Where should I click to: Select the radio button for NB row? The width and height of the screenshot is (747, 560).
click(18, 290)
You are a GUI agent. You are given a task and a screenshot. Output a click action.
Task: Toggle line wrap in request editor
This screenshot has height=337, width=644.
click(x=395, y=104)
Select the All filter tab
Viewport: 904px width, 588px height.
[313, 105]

※ ※ ※

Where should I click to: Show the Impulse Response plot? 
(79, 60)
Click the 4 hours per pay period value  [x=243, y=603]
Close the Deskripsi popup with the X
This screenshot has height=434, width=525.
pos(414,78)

※ ※ ※

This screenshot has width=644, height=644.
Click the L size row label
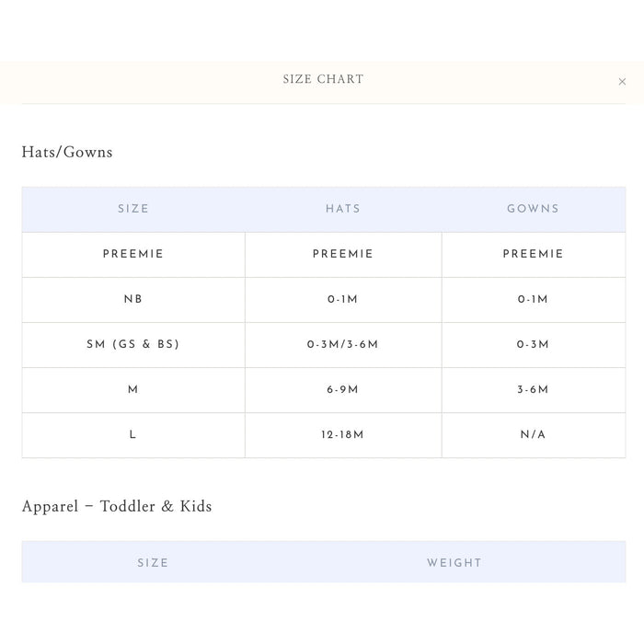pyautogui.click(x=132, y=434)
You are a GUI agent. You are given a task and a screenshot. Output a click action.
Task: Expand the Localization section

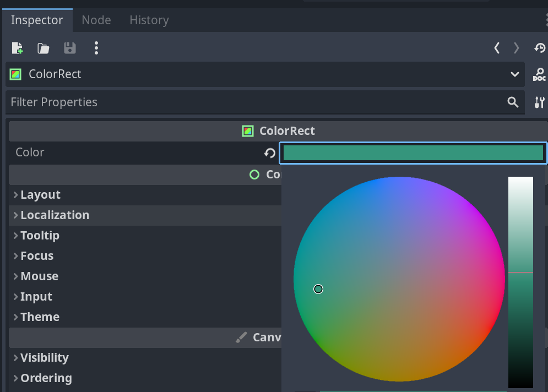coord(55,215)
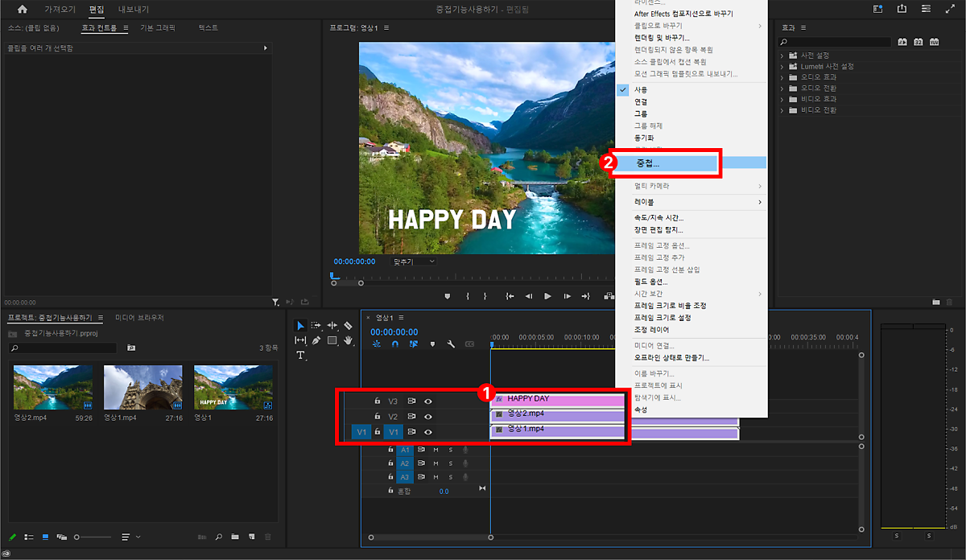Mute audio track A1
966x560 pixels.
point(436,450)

※ ※ ※

WHAT TO PRODUCE: Could you repeat exactly the lines in the listing above from the one with "Where should I click to: Select" down to the one with "Task: Toggle line wrap in request editor"? Include both of those lines.

TASK SOLUTION:
Where should I click to: Select the radio button for NB row? The width and height of the screenshot is (747, 560).
click(18, 290)
You are a GUI agent. You are given a task and a screenshot. Output a click action.
Task: Toggle line wrap in request editor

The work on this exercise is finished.